TASK ITEM:
In the entries that follow, find the line containing "Given: Open the Gobierno menu"; from there, copy every line exactly through the line containing "The height and width of the screenshot is (900, 1294).".
[[ EXCERPTED DATA open ]]
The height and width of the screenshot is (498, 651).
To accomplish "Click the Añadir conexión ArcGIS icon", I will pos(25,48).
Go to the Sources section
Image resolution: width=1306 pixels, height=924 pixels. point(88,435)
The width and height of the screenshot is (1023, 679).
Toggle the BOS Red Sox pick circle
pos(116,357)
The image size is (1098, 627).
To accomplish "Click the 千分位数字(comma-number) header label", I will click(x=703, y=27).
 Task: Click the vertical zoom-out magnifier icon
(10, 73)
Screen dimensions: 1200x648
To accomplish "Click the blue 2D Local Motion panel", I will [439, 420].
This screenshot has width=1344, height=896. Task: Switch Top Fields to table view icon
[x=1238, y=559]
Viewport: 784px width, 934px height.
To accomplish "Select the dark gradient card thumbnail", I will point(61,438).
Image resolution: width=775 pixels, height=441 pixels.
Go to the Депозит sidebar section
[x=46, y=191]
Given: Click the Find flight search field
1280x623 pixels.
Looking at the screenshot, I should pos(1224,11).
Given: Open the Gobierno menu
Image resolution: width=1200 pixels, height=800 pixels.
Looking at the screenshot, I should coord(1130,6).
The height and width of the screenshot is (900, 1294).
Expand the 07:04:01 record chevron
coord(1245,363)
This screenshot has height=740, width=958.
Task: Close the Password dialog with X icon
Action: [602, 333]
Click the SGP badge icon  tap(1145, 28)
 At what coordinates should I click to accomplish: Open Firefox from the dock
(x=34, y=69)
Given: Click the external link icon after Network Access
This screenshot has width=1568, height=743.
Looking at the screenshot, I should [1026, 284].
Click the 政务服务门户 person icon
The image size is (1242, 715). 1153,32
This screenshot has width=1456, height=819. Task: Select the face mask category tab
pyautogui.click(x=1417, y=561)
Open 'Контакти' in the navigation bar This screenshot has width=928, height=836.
[[ EXCERPTED DATA closed ]]
SOLUTION:
Given: Open the Gobierno menu
Image resolution: width=1200 pixels, height=800 pixels.
Looking at the screenshot, I should coord(1130,6).
The height and width of the screenshot is (900, 1294).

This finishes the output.